### DATA
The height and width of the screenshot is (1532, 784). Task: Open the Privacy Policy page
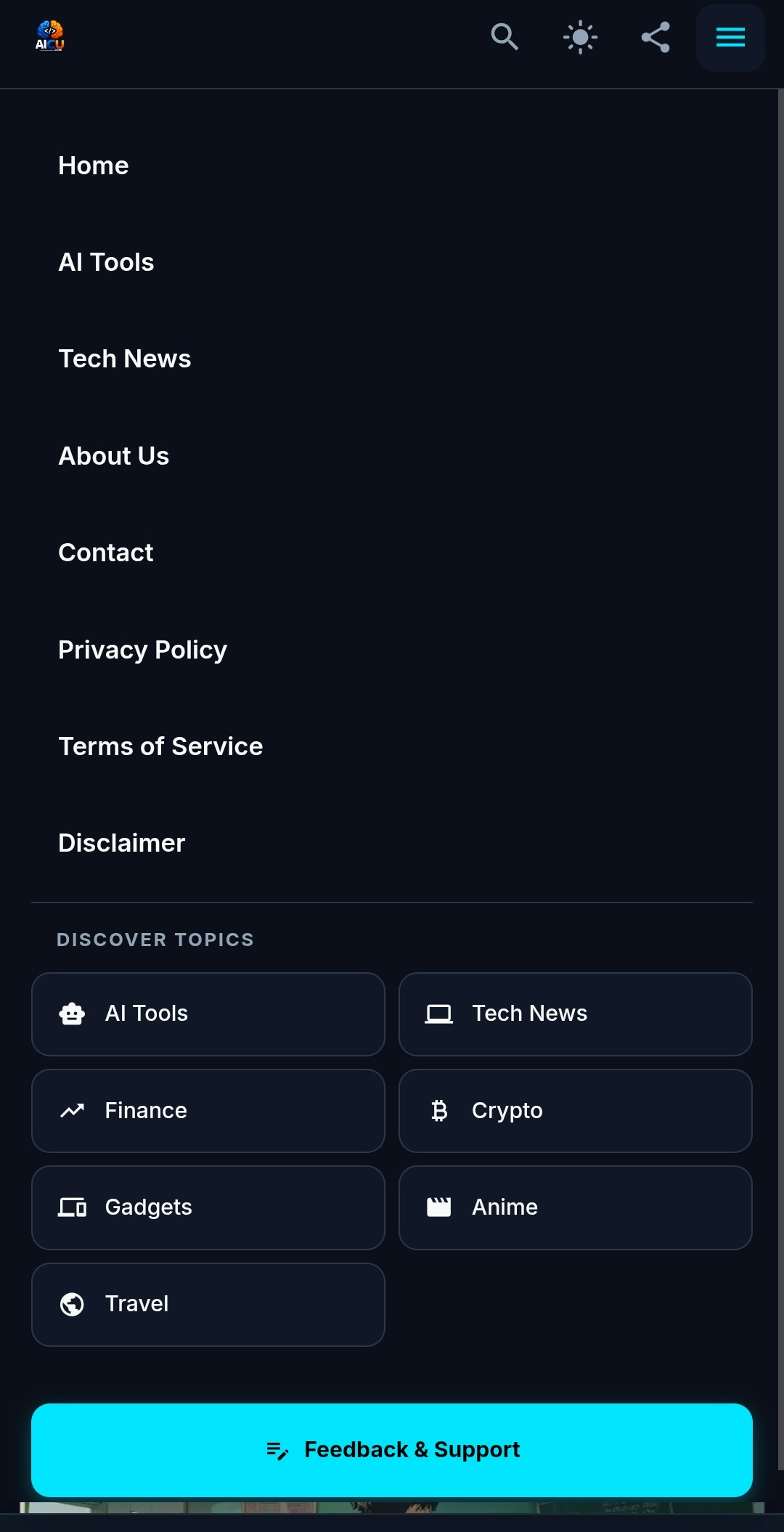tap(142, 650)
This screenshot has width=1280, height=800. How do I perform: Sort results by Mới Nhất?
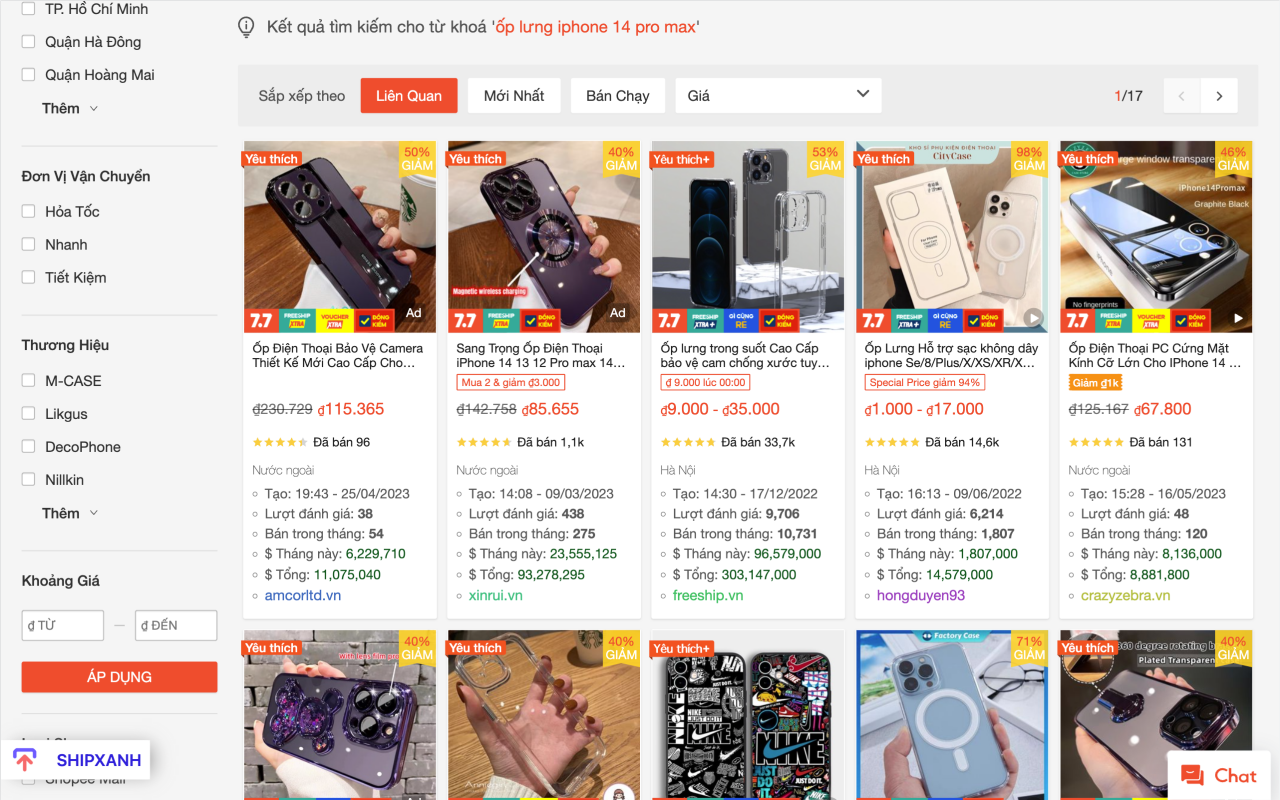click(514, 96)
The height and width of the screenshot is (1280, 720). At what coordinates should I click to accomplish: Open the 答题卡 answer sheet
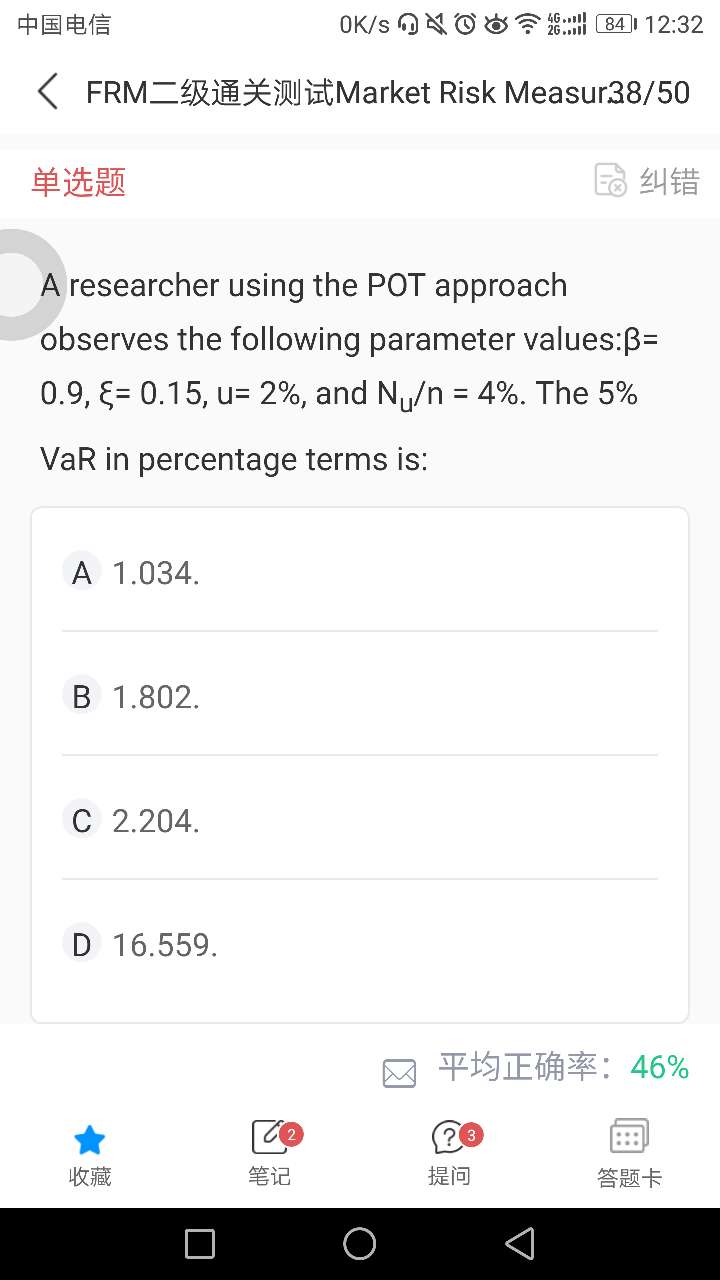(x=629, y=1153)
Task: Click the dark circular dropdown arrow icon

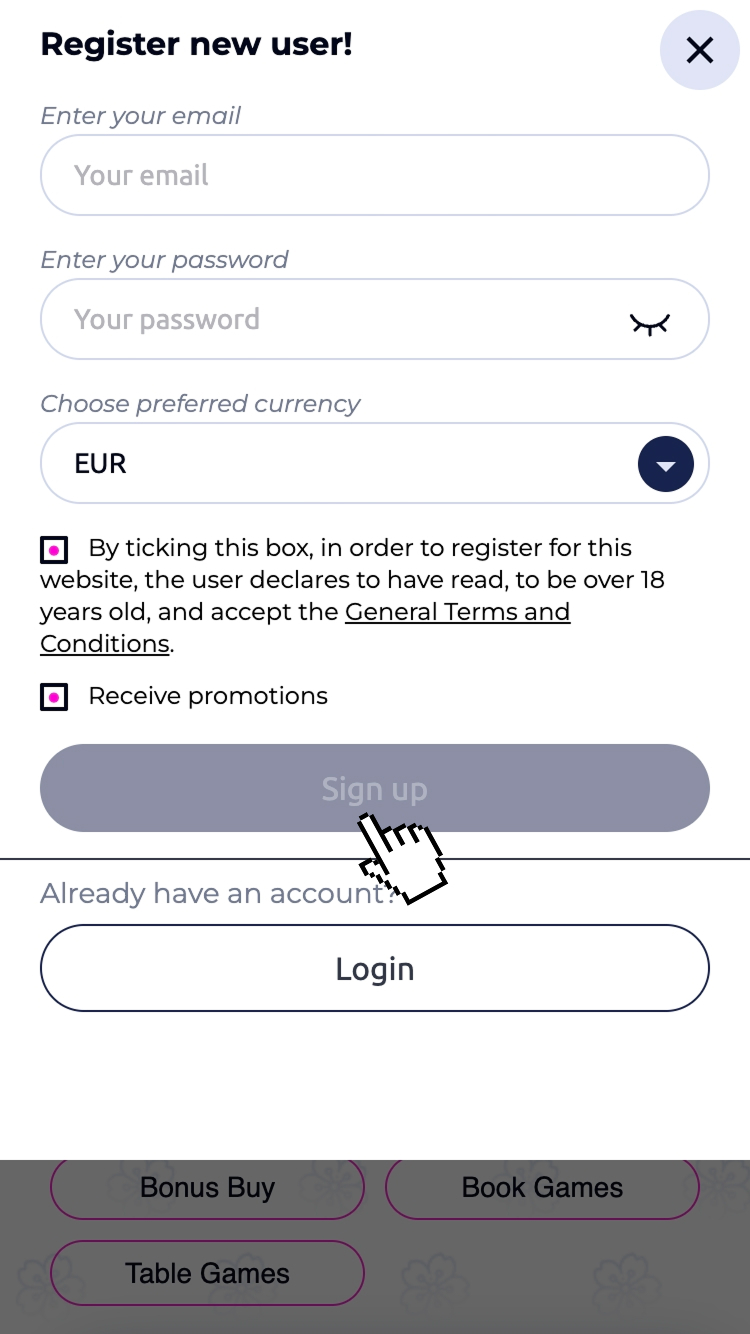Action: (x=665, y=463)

* * *

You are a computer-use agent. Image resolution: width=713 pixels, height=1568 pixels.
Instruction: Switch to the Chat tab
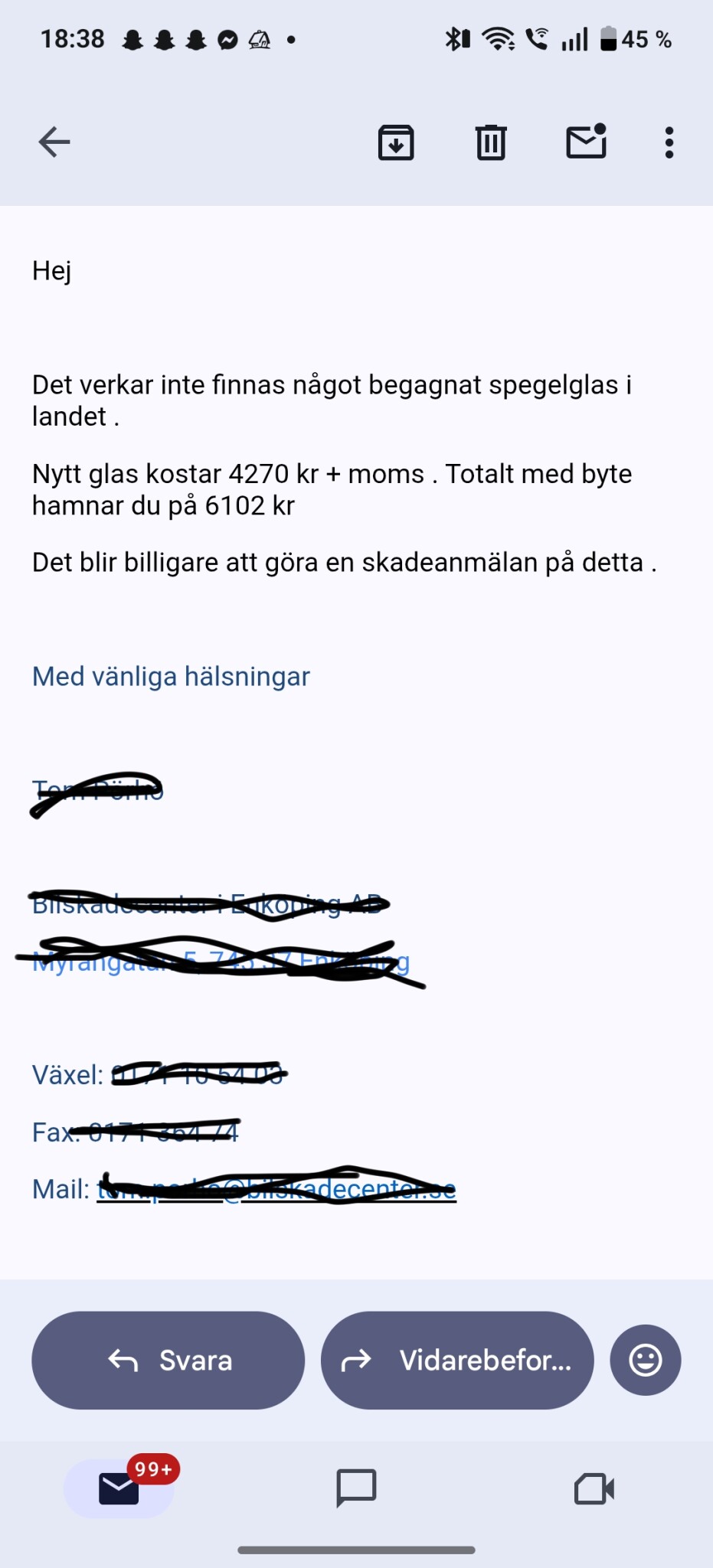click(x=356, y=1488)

### PROBLEM DETAILS
Copy out word for word the stretch of items from the line containing "The height and width of the screenshot is (1532, 784)." through the line containing "Action: (x=665, y=463)", both included. Leave the pictures out.

### WRITTEN SOLUTION
The height and width of the screenshot is (1532, 784). Task: Open the Privacy Policy page
tap(142, 650)
This screenshot has width=1280, height=800. How do I perform: Sort results by Mới Nhất?
click(514, 96)
The height and width of the screenshot is (1280, 720). At what coordinates should I click to accomplish: Open the 答题卡 answer sheet
(x=629, y=1153)
Task: Click the dark circular dropdown arrow icon

Action: (x=665, y=463)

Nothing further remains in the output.